In December, Livestock carrier Paul Milgate said regional roads were bruising his business (“Rough ride for regions”, Dec 20, p25).
“The further you get into the centre of the State there isn’t too much money going into roads – some are in worse condition than dirt roads because you can’t grade them,” he said.
Government data has shown that relocation grant schemes, including Evocities, had not encouraged regrowth in small towns, but helped to concentrate prosperity on already flourishing centres.
Evocities was designed to encourage people to relocate from the Sydney to Albury, Armidale, Bathurst, Dubbo, Orange, Tamworth and Wagga Wagga and while these towns are predicted to grow in the next two decades, the picture is bleaker for towns further afield.
NSW Farmers policy director Angus Gidley-Baird told The Land in April that targeted relocation schemes could create winners and losers (“Decentralisation measures miss mark”, April 3, p13).

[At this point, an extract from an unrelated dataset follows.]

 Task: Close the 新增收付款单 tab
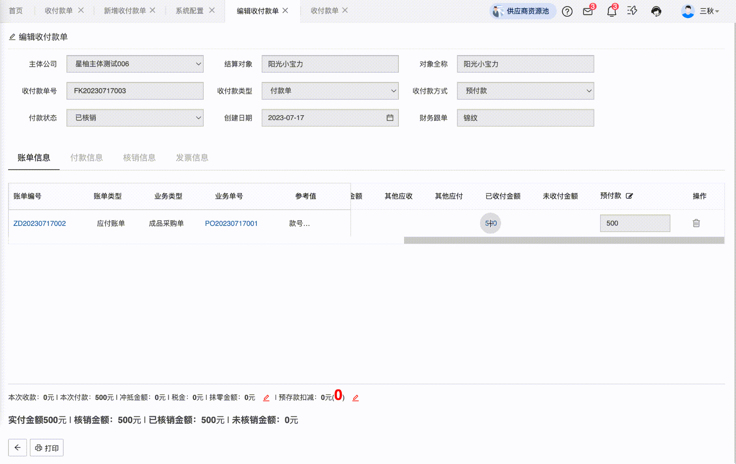pos(153,10)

“It can suck the life out of smaller towns... you need to find a balance,” he said.
The economy had been the government’s top priority since entering office, Mr Grant said, and its economic management had created potential for future growth.
The June Budget saw NSW retained its AAA credit rating and delivered a near $1 billion surplus.
While some regions “had experienced reduced employment,” Mr Grant said “South Eastern NSW and the Illawarra and the Murray and Riverina have seen their overall employment levels increase in the 12 months to December 2014.”
The government’s planned sale of 49 per cent of the State’s electricity network is projected to generate $20 billion, after interest earned and the federal government chips in with $2bn in incentives.
The Nationals have 30 per cent of the revenue for regional NSW.
Mr Grant said the windfall would be channelled through its infrastructure scheme, branded Restart NSW, into “critical regional infrastructure, including roads, rail, water and health infrastructure”.